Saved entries
● ● ● ●

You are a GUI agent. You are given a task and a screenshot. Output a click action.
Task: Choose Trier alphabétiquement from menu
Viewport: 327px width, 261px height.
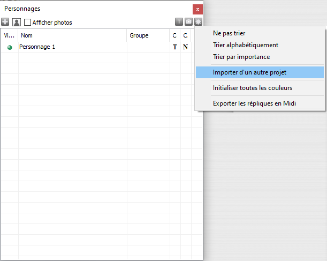pos(245,45)
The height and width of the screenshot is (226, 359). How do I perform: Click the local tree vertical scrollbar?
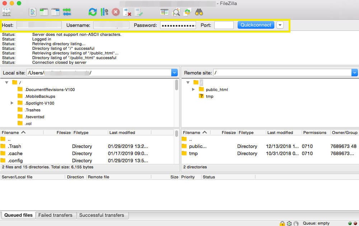pyautogui.click(x=177, y=85)
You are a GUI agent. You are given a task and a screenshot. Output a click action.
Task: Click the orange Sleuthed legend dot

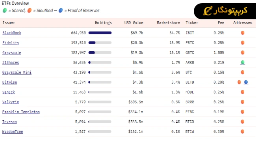(x=30, y=11)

● ● ● ●

Retype the data word for word and keep the pictures out of it.

You are a GUI agent. You are given a task and a screenshot. Output a click action.
Task: Choose Trier alphabétiquement from menu
Viewport: 327px width, 261px height.
pos(245,45)
The height and width of the screenshot is (226, 359). How do I perform: Click the local tree vertical scrollbar?
pyautogui.click(x=177, y=85)
You are a GUI agent. You are given a task and a screenshot. Output a click action.
Task: Click the orange Sleuthed legend dot

(x=30, y=11)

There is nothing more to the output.